Civilization: not so civilizing?

From Civilization to Big Brother: how a game recreated Orwell's 1984

This article is more than 11 years old
It turns out that if you play Civilization II for long enough, you enter a world very much like Orwell's 1984. Coincidence?

If you happen to have touched a computer some time within the last 20 years, the chances are you may well have spent a regrettably long time playing on one of the many instalments of Sid Meier's Civilization franchise. I doubt, however, that you will have devoted quite as much of your life to it as a contributor to the Reddit forums going by the name of Lycerius. He (it must be a he!) posted the following extraordinary statement:

"I've been playing the same game of Civ II for 10 years. Though long outdated, I grew fascinated with this particular game because by the time Civ III was released, I was already well into the distant future. I then thought that it might be interesting to see just how far into the future I could get and see what the ramifications would be."

Just in case you are one of the few people not to have played Civilization, and are therefore unaware of the planet-shifting magnetism of Lycerius' post, Here's a quick primer.

Civilization is a game that – true to its name – enables you to build your own civilisation. You start in 4000BC in a small village, which you gradually expand by farming, building things like libraries (so that you can develop technologies), and producing armies to conquer other territories.

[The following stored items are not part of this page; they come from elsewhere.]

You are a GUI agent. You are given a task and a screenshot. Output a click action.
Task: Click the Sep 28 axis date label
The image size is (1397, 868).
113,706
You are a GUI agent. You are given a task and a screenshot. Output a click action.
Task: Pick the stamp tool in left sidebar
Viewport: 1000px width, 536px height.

It's addictive, vaguely educational and most sane people stopped playing some time around 1997 (both in real and game years), once they'd built a spaceship and reached Alpha Centauri.

Not so Lycerius. He has carried on for an extra 2,000 years – although he is at pains to point out he doesn't just play Civilization II non-stop ("Naturally, I play other games and have a life..."). Yet, as quickly becomes apparent when you read through the rest of his post (as I urge you to do), even if Lycerius had dedicated all of his time to playing Civilization, it wouldn't have been wasted. The results are fascinating. He summarises them thus:

The world is a hellish nightmare of suffering and devastation.

There are three remaining super nations in the year AD3991, each competing for the scant resources left on the planet after dozens of nuclear wars have rendered vast swaths of the world uninhabitable wastelands.

The competition between Lycerius' civilisation (the Celts) and his two rivals, the Vikings and the Americans, has resulted in endless warfare:

"You've heard of the 100-year war? Try the 1,700-year war. The three remaining nations have been locked in an eternal death struggle for almost 2,000 years. Peace seems to be impossible. Every time a ceasefire is signed, the Vikings will surprise attack me or the Americans the very next turn, often with nuclear weapons."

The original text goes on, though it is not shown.